Thursday, June 01, 2006

Ode to itching

I do not understand itching.
Of all the things our skin can do,
why itch?
Pain I understand.
I have learned to listen
to pain.
If I don't heed its warning,
there is a consequence.
But itching?
How is that adaptive?
It's a cruel trick our body plays on us.
You itch,
but you're not supposed to scratch.

(Enough with the fancy line breaks). The only thing I can think of is that itching is the pleasant sense of touch gone awry. It is a curse, something nice turned evil. And it is not even a very picturesque curse. Blood, gore, death, mental illness, consumption. They've all be written about, dramatized, and romanticized. Itching and rashes, not so much.

Usually not fatal, itching isn't taken seriously. But let me try to illustrate just how drastic it can be. When the millions and billions of nerves of your skin, a major organ of your body with the greatest surface area, turn on you, you are in trouble. Your whole nervous system goes on high alert and you become highly irritated in every sense of the word. Your interface with the world goes into fight or flight mode, but you can't escape.

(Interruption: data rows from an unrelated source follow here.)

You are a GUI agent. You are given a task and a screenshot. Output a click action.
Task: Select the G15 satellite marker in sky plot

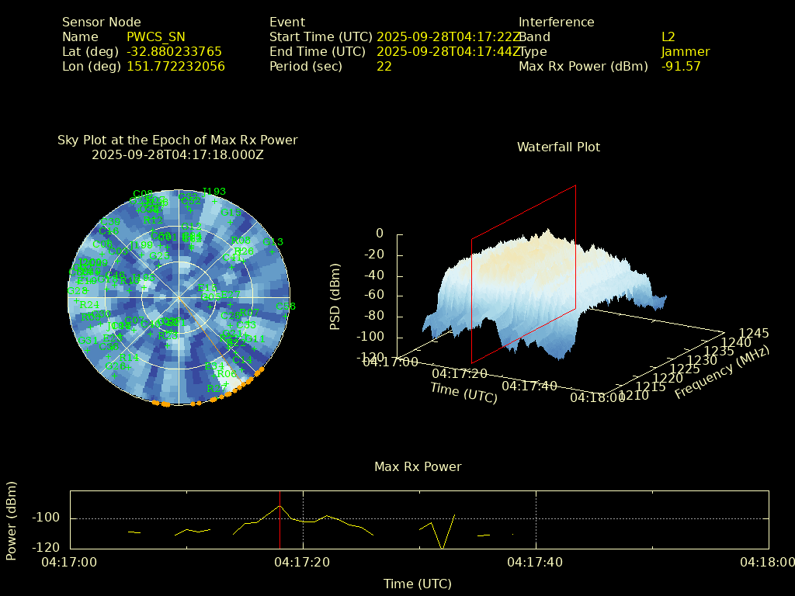(x=231, y=222)
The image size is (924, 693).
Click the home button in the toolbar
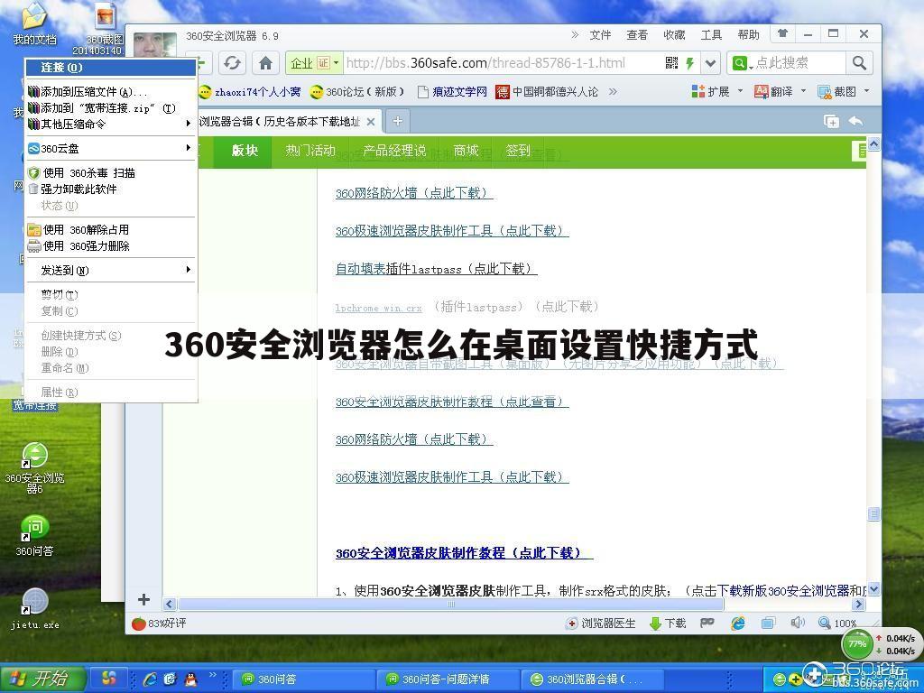[265, 62]
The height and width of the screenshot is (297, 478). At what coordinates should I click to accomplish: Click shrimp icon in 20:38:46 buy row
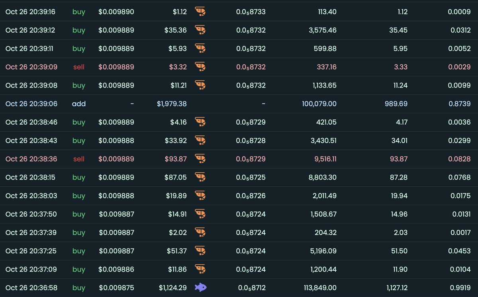pyautogui.click(x=200, y=122)
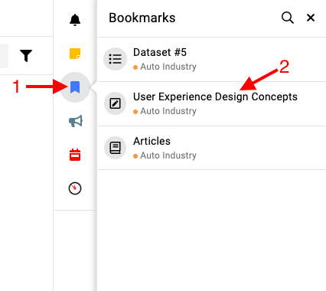Click the book icon beside Articles

pyautogui.click(x=115, y=148)
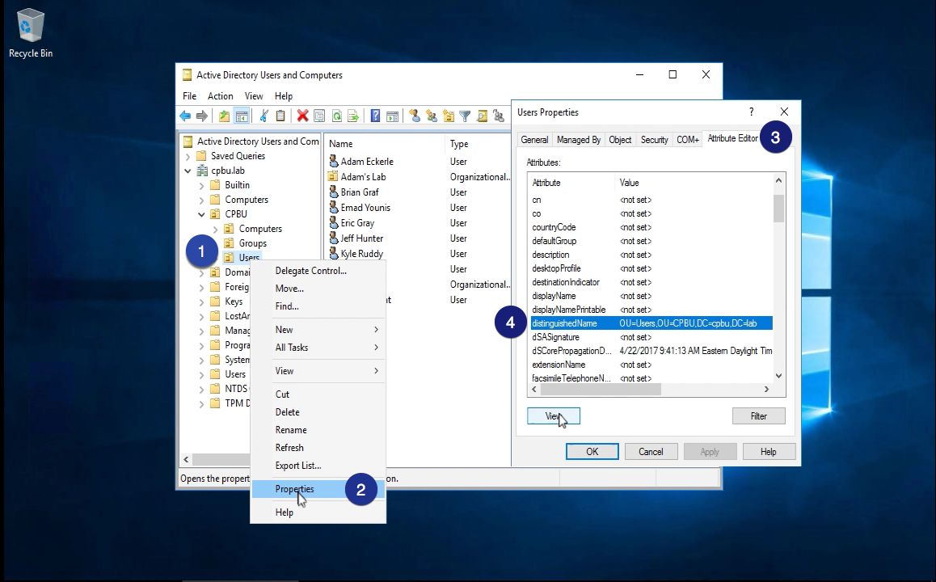The image size is (936, 582).
Task: Switch to the Security tab
Action: tap(654, 140)
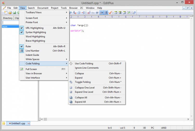Image resolution: width=195 pixels, height=131 pixels.
Task: Click the Toggle Folding icon in submenu
Action: 71,82
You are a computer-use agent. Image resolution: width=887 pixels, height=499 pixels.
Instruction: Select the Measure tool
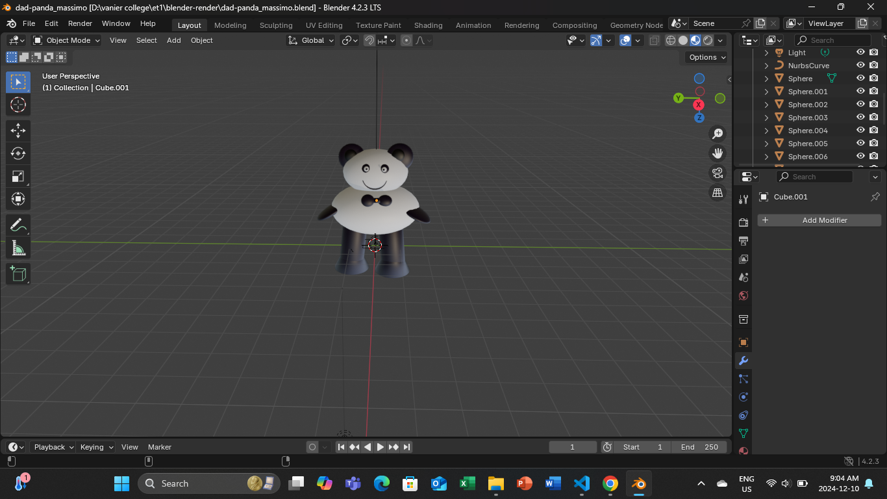point(18,248)
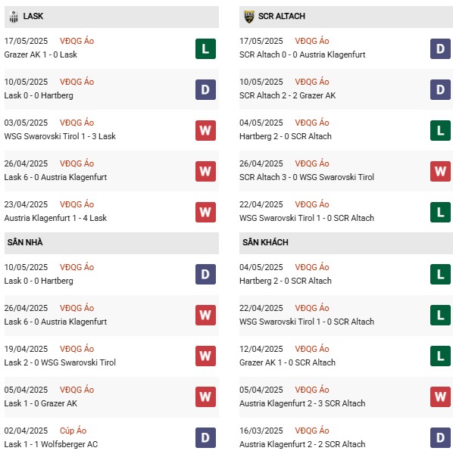Click the W badge for Austria Klagenfurt 2-3 SCR Altach
Screen dimensions: 453x454
point(440,396)
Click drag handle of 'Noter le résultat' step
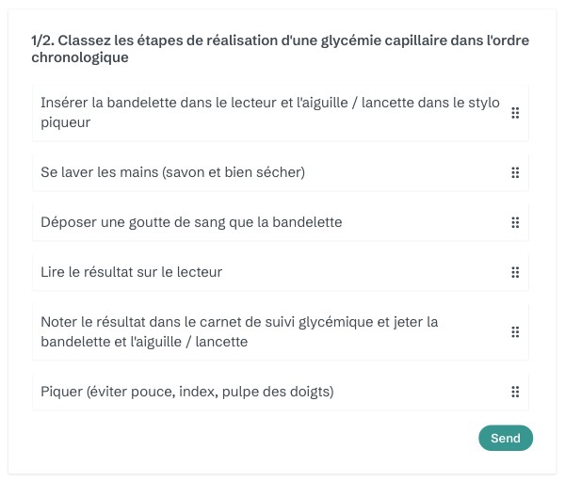The height and width of the screenshot is (482, 565). [x=515, y=331]
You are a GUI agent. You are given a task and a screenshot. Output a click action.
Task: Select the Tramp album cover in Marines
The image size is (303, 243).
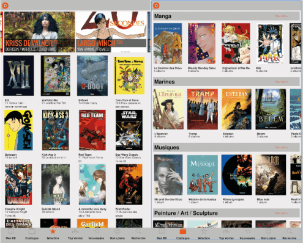[x=203, y=109]
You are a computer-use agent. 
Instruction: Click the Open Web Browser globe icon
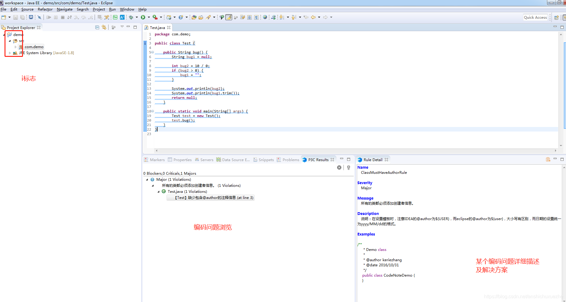pyautogui.click(x=265, y=17)
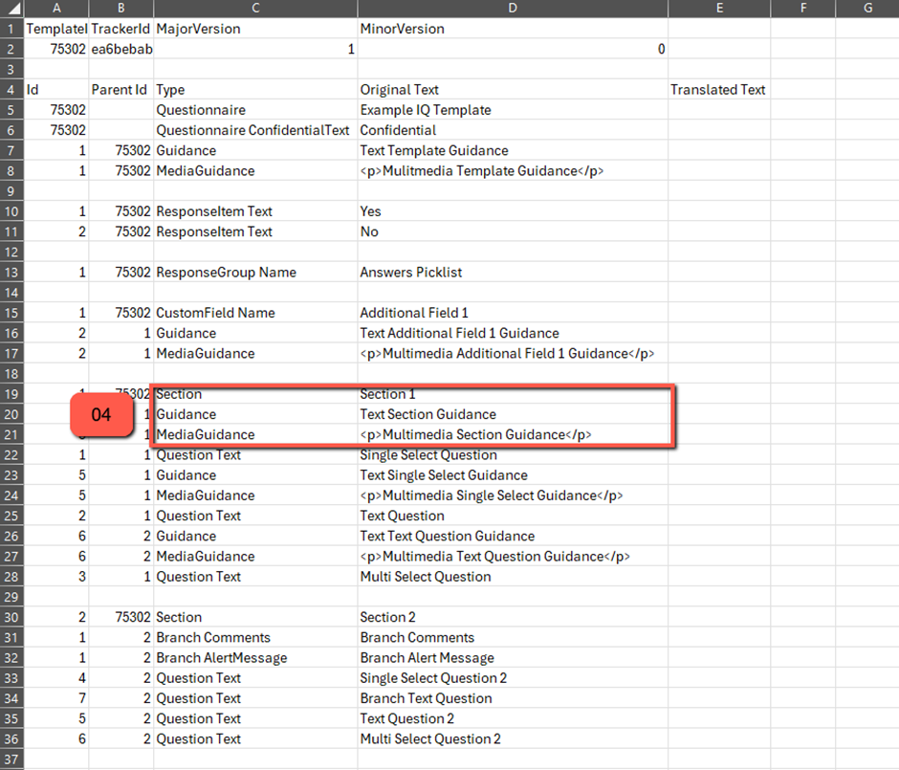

You can't even really talk about it or get much sympathy. It is not polite conversation. Mention a rash and watch as people take a few steps away. Yes, I guess lots of kinds of itching are signs of uncleanliness or communicable diseases, hence it's pariah status. It is a lonely, unromantic affliction.

But I can write about it on the computer and can't see your reaction. Hah! So I dedicate this post to all who itch. After six distracting weeks of itching (my body's multi-phase reaction to poison ivy, ever inventive, suprising me anew with each rash du jour) and pretending I don't, I can write about it and someday, envision a world where itching is respected and incorporated into our culture and media. Someday there will be a the great dramatic novel with the charming main character who is afflicted by poetic itching. There will be country songs with clever double entendres about the urge to scratch. There will be TV sitcoms sympathetic to chronic skin diseases. People will find important messages in their rashes. Yes, I can see it now. It is time for this despised affliction to be brought to light, recognized and respected. Ignoring it and shunning it does not help it go away, but only adds insult to injury of all who itch.